2007 bombing in Sultan Park

The 2007 Malé bombing was a bomb blast on September 29, 2007, in Sultan Park near the Islamic Centre in the Maldivian capital Malé, injuring 6/7 foreign tourists. The park is located in the shadow Maldivian Army (MNDF) Headquarters where several surveillance cameras are trained. It was the first known bombing to take place in the Maldives.

Local media reported that the bomb was homemade, and consisted of a gas cylinder, a washing machine motor and a mobile phone. The tourists hurt were eight from China, two from Britain, and two from Japan.
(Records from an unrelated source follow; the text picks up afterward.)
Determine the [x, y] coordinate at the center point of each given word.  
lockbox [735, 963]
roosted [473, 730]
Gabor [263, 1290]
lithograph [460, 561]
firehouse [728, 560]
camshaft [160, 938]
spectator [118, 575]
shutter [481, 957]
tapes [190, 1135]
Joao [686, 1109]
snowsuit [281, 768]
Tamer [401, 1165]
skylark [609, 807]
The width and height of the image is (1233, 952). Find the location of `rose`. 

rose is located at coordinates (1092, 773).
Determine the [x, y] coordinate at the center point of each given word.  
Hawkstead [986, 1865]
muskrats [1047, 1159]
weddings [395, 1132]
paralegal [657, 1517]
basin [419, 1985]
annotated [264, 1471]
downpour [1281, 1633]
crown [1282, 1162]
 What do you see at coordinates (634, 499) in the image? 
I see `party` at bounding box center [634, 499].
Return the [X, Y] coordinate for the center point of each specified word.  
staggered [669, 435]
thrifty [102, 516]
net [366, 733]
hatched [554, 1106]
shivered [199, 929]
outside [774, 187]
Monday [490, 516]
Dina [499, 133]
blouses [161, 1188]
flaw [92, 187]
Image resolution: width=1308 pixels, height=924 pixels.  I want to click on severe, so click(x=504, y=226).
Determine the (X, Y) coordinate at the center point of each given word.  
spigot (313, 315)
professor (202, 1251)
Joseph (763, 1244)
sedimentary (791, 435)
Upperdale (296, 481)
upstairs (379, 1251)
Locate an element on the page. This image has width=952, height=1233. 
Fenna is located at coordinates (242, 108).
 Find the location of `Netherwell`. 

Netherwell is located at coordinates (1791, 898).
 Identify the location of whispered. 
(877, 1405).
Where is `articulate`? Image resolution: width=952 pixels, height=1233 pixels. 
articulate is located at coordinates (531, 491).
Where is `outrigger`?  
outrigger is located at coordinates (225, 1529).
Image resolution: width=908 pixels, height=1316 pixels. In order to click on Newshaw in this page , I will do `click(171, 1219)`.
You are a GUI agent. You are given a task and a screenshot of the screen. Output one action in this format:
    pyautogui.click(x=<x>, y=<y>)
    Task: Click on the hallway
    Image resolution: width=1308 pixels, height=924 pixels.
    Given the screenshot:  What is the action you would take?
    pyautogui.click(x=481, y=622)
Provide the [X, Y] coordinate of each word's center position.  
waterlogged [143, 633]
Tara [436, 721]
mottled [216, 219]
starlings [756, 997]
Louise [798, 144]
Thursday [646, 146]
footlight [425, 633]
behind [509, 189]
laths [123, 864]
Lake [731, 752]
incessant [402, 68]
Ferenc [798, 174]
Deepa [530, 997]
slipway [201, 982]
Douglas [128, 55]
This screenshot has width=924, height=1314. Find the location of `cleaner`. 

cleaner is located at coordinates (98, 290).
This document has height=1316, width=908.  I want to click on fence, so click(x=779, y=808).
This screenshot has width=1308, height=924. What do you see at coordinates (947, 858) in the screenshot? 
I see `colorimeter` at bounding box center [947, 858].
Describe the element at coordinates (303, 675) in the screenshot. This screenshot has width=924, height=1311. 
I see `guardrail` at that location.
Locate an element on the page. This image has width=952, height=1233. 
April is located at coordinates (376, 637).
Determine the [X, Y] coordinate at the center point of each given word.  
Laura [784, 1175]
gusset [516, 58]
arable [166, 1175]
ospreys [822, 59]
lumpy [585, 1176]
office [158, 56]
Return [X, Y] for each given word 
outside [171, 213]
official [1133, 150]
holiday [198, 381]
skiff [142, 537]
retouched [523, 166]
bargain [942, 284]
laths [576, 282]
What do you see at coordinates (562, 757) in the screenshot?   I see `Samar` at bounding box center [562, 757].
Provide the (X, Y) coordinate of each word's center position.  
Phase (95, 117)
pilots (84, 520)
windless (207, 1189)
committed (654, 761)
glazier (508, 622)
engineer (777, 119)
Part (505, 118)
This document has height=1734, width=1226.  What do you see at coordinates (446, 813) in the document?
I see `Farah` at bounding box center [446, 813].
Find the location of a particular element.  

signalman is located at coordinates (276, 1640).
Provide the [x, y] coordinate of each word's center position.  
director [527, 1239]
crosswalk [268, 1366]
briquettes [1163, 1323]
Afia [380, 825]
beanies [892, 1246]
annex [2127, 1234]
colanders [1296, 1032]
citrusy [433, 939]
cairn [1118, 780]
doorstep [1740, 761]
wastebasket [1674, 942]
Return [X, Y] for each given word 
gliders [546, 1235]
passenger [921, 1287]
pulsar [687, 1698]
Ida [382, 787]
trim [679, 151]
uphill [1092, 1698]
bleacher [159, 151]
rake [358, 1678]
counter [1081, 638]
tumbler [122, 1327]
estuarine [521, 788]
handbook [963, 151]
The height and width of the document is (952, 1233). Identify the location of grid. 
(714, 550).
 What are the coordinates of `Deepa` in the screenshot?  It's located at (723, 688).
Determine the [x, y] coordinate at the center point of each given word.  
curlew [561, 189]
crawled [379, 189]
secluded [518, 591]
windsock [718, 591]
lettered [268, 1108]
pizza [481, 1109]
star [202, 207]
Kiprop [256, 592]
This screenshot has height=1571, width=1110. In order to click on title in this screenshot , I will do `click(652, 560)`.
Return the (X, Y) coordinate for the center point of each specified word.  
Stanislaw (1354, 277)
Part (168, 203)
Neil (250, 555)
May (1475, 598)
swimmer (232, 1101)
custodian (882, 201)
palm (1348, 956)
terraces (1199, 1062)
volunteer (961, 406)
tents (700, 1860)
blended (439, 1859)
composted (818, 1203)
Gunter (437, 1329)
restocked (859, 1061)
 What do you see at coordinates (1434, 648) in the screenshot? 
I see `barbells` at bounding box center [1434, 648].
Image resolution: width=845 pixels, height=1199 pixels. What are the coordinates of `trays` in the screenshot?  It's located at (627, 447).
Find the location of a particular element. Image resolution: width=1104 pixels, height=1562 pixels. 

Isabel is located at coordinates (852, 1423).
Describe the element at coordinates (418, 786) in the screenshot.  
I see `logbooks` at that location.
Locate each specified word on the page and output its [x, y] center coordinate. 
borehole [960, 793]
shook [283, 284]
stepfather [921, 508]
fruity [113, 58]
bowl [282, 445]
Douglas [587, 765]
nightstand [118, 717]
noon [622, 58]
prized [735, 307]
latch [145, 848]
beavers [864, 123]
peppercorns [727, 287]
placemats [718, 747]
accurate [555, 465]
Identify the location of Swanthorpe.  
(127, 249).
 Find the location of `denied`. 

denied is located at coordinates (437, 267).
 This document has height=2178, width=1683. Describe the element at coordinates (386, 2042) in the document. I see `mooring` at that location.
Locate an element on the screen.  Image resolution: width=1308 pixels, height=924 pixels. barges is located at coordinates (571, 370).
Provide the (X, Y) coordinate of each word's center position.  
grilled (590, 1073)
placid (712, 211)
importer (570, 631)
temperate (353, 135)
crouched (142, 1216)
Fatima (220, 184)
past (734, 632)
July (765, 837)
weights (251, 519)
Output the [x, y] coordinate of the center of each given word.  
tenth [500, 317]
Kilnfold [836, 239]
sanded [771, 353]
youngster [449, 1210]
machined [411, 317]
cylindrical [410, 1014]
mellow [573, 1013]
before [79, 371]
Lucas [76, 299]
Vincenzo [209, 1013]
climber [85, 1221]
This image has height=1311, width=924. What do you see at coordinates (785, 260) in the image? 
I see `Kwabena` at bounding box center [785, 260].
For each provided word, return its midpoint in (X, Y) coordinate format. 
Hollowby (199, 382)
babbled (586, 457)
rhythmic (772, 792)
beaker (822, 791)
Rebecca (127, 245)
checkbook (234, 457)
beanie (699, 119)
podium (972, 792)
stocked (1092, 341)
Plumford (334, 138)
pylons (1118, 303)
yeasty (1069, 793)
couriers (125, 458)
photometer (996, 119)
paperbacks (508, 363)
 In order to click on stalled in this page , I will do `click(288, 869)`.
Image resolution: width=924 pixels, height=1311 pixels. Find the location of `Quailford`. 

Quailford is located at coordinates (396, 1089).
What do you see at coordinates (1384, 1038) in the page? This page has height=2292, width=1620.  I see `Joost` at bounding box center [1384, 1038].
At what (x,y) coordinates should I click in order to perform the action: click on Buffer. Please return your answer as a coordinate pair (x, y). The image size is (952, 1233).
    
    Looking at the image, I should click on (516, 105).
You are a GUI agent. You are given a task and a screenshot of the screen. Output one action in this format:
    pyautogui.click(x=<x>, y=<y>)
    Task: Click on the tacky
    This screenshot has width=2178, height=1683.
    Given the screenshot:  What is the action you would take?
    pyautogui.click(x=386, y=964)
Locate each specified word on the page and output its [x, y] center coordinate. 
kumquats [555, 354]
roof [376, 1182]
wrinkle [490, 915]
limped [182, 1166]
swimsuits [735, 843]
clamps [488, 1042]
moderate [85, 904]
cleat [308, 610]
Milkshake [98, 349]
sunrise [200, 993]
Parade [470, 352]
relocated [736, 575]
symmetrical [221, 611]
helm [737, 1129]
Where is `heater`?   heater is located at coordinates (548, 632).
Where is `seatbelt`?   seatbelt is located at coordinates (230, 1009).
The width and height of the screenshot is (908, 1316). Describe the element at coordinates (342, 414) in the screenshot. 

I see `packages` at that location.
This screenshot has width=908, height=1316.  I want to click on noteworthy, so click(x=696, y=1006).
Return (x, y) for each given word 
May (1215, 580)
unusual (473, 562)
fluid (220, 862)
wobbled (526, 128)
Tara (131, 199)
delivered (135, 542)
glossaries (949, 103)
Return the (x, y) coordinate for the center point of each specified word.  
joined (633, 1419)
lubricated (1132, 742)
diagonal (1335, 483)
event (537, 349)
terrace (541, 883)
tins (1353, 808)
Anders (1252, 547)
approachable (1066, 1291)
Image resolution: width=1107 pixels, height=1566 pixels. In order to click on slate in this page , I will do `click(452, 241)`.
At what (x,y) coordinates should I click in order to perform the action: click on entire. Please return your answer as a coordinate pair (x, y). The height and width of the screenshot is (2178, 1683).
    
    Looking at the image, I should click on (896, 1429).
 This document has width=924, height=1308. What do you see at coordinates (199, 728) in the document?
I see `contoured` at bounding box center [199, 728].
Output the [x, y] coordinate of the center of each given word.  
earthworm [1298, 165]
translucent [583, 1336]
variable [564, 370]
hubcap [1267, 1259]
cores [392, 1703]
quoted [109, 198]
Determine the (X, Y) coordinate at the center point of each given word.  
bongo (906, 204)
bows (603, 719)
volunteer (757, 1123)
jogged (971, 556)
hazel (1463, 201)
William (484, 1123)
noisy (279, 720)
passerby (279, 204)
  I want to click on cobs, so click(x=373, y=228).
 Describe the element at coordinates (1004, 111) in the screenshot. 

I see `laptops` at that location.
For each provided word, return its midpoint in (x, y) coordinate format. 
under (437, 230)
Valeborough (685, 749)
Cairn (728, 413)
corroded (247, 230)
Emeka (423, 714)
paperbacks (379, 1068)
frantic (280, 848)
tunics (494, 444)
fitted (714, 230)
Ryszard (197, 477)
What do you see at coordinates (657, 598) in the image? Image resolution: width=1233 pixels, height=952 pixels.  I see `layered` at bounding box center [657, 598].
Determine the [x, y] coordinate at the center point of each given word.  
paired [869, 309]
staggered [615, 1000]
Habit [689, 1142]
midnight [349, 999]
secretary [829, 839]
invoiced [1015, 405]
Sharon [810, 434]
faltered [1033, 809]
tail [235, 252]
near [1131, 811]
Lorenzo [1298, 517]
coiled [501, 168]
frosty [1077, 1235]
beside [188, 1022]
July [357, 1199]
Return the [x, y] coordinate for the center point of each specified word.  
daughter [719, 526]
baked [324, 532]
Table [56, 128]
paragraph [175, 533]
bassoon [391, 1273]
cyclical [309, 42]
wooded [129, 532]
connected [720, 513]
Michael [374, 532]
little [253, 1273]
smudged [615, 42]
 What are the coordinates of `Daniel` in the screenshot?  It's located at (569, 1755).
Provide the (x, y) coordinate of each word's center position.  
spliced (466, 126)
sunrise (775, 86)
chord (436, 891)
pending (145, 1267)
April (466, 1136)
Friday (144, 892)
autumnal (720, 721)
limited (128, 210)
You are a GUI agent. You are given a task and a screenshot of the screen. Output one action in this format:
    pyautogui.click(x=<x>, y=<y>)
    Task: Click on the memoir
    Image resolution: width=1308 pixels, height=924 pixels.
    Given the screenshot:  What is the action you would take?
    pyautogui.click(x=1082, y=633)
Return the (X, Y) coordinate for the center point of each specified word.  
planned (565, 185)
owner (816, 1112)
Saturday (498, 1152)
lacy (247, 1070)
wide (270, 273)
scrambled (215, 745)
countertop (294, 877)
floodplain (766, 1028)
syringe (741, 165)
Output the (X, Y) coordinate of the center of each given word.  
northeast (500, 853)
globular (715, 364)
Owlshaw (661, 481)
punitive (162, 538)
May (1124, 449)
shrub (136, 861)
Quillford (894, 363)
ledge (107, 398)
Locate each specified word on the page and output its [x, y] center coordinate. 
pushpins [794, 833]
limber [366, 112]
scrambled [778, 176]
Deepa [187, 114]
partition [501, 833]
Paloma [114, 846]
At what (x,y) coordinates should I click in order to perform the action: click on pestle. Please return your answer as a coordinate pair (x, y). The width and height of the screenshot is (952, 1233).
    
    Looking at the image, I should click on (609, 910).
A state of high alert was declared in Maldivian cities. Both the airports and ferry services in Male' were placed on high alert. The president also held a security meeting at his residence attended by Home Minister Abdullah Kamal Deen, National Security Advisor Colonel Mansoor, and Tourism Minister Mahmood Shaugy.

==Suspects==
Within 48 hours, 12 suspects—ten Maldivian nationals and two foreigners—were arrested by police.

On October 3 at a police press conference, an assistant commissioner of police gave reporters information on two of the suspects:

Ahmed Naseer from Kanduhulhudhoo, Gaafu Alifu Atoll, and Moosa Inas from Kalhaidoo, Laamu Atoll. Both are Maldivian natives in their early twenties.

== Mosque standoff ==
A standoff occurred when Maldivian authorities investigating the explosion attempted to enter the Dar-al-Khuir mosque on the island of Himandhoo. A 40-hour standoff ensued between authorities and male congregants, ending in the arrest of 60 men and boys, and injuries to 30 police, including one whose hand was chopped off.

== Sentences ==
In December, three men were sentenced to 15 years in jail after they confessed to the bombing. Minivan Daily reported on 18 August 2010 that two of those imprisoned, Ahmed Naseer and Mohamed Sobah, had their sentences changed from incarceration to three-year suspended sentences under observation.

Indian Newspaper The Week reported that charities that served as fronts for Pakistani terrorist groups like Lashkar-e-Taiba used disaster relief missions to tsunami torn Maldives as an opportunity to recruit potential jihadists.
They reported two prime suspects in the bombing, Mohamed Sobah and Ahmed Naseer, were set free in August 2010,

== International reactions ==
SGP: The Singaporean Ministry of Foreign Affairs condemned the act of violence.